Vulnerability is one of life’s longer lessons.
In my case, the lesson didn’t start to sink in until age 23, when it finally dawned on me that presenting perfection may not be an ideal recipe for friendships. I’m still learning.
The idea of friendship aside, I eventually began to understand that perfection is not even a good approach for working relationships. This arises from the principle of “consider the competition.” The aura of perfection produces exactly one outcome on a group of people: it makes each individual feel that they, too, must be perfect.
A group of people trying to be perfect produces a group of people who are bad at communicating, stunted at sharing ideas, incapable of realizing they’ve made a mistake, and abysmal at fixing that mistake. To put it concisely – it is a fatal distraction from competence.
In the context of competence, vulnerability is not over-sharing. It’s understanding the relevant flaws and blind spots which may harm a goal – whether the goal is a finished product or the ability of a team to work together (possibly one of the most basic, crucial, and therefore difficult, goals).
Inevitably, one of those flaws or blind spots will arise from you. Do everyone a favor and mention it. Use humor or strategic doses of self-deprecation as needed. Make it clear you are prepared to be honest with yourself and straightforward with others. This may have the odd and unintended side effect of building trust.

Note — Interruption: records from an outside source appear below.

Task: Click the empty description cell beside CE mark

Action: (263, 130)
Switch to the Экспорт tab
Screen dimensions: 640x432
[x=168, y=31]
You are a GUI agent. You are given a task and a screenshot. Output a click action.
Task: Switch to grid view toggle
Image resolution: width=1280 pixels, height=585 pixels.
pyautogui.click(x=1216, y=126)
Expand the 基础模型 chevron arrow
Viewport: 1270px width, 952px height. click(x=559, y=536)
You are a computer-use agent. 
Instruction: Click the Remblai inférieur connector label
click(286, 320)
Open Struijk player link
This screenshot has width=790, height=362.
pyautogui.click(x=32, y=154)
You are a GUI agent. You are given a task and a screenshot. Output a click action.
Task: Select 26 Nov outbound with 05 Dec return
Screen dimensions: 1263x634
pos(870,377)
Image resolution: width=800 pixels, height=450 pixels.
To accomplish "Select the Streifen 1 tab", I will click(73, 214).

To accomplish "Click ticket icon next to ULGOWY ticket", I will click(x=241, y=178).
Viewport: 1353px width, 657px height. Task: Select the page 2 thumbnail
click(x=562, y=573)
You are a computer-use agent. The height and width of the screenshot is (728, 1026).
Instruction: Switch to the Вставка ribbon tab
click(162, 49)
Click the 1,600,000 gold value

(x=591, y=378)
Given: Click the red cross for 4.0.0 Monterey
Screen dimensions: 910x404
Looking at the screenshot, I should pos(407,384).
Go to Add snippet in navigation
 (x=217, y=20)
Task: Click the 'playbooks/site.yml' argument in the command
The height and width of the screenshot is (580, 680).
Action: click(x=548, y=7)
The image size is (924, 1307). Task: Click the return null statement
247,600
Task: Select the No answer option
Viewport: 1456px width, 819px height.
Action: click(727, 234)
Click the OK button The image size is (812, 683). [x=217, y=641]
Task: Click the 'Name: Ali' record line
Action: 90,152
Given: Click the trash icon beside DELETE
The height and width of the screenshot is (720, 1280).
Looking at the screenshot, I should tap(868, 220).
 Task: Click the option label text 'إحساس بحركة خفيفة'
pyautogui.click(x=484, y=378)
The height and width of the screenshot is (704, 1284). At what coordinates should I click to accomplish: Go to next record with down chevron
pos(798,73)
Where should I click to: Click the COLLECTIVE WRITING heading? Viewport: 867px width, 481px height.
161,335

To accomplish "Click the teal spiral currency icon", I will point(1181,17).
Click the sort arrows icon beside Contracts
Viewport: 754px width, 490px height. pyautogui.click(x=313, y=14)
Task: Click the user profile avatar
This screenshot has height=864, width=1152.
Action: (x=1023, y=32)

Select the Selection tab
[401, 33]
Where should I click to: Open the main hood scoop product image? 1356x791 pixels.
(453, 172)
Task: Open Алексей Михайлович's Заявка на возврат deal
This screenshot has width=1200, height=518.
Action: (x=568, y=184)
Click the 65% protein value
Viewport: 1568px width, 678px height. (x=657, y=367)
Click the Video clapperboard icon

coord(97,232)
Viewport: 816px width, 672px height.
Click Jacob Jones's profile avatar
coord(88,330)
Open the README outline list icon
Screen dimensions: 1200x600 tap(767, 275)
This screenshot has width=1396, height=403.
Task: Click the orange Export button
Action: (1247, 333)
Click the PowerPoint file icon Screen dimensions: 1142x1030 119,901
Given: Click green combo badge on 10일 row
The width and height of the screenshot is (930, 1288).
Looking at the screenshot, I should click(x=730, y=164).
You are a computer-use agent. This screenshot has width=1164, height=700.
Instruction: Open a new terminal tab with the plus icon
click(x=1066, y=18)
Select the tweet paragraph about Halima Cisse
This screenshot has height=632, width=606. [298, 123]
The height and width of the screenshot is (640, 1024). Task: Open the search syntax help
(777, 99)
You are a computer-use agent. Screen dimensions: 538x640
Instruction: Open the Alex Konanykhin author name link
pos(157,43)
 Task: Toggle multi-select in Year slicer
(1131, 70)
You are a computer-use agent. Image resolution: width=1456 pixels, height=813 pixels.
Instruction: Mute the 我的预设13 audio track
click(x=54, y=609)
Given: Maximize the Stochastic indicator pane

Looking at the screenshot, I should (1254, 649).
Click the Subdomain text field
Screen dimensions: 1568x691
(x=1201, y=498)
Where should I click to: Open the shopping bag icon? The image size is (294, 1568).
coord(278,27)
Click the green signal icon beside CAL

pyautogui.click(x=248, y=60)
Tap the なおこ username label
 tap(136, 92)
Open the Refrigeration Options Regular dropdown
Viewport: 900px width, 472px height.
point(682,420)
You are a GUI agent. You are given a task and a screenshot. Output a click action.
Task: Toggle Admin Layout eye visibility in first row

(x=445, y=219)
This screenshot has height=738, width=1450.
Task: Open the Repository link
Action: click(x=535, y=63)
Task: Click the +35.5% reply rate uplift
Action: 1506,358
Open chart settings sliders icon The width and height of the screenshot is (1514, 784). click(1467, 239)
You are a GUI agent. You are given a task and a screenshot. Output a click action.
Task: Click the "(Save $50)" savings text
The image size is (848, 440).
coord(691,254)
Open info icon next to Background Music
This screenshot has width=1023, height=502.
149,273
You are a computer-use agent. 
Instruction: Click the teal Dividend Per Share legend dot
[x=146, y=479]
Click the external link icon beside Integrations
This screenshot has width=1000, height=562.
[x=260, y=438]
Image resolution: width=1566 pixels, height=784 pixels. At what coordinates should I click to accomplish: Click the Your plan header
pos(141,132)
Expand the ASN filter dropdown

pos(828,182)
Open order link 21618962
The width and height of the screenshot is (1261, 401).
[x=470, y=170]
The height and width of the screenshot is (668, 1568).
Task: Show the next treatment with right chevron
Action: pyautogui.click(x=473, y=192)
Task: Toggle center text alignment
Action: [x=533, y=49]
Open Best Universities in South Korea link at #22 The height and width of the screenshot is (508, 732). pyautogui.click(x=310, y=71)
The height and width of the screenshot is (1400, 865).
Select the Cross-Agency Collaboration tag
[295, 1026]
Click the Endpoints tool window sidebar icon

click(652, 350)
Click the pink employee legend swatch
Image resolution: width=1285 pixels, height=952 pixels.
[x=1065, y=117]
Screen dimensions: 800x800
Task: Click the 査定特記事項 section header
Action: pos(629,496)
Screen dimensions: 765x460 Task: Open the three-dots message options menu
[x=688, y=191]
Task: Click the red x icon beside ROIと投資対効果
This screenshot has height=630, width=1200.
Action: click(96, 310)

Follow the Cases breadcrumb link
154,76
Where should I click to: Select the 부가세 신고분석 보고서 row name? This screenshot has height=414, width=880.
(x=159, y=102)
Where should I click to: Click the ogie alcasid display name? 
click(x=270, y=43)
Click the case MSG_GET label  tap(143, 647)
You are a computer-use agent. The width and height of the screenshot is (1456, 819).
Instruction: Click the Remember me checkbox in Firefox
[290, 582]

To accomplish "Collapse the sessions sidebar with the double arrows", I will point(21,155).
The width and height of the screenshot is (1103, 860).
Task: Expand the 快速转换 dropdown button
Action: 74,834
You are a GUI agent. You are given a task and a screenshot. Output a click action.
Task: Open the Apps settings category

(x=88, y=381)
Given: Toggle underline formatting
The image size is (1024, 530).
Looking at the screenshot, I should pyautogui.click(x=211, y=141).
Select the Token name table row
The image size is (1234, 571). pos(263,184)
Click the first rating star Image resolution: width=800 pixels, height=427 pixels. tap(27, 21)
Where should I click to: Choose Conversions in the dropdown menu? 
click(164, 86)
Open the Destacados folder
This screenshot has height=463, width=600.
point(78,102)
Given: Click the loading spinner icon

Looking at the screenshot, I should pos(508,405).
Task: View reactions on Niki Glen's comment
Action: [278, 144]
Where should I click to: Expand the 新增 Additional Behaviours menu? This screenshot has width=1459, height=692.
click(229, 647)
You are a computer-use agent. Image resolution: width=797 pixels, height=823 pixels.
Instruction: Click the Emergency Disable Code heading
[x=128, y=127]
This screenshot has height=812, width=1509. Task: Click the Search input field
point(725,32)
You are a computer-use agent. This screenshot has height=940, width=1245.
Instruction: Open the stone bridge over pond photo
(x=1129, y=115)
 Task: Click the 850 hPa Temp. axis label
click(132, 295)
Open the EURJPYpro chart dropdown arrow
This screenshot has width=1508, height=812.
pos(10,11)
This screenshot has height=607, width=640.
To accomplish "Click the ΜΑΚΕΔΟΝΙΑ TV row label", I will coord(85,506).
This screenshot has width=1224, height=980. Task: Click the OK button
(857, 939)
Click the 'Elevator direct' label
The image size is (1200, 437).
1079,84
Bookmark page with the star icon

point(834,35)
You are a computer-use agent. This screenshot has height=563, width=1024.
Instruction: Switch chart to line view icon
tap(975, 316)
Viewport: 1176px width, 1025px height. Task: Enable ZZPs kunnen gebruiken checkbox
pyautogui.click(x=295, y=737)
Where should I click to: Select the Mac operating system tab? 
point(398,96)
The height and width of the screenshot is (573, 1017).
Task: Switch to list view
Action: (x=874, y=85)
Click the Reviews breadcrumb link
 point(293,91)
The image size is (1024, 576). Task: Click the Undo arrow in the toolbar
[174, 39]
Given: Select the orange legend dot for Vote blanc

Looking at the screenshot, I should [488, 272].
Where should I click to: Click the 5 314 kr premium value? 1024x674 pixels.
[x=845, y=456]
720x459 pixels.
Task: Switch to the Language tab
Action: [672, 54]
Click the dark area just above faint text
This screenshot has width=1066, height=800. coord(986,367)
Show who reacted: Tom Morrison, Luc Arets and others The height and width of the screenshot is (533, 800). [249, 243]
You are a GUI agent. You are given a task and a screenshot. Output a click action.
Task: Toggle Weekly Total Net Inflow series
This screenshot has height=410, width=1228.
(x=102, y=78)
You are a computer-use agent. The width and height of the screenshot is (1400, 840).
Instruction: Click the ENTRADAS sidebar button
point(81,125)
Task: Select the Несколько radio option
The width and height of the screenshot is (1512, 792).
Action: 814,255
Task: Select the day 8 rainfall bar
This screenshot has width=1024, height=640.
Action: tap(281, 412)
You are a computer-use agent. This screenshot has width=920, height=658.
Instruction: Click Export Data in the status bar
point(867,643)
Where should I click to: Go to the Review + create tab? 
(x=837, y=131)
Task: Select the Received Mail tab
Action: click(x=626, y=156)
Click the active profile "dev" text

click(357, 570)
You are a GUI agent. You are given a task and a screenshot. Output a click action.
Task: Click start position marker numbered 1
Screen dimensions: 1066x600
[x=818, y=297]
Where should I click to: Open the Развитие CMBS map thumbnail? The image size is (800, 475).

It kills me to admit it: even now I want to be the expert – the expert on (apparently) lack of perfection. Dear Lord, child, what a tangled web you weave for yourself. Well, there’s a point to this admission of squishiness. Be realistic with yourself about your flaws and inadequacies, because good work has no room for blind spots. If you value good work, quit blinding yourself by trying to blind others. There’s far too much work to be done in this world to excuse trying to rescue your ego at the inevitable expense of your honesty and effective intelligence.
It’s a long lesson, like I said. Gentleness doesn’t come easily. But who knows…you might find a few friends along the way.
4 thoughts on “Long Lesson”
Absolutely agree with your point here. Thanks for sharing it!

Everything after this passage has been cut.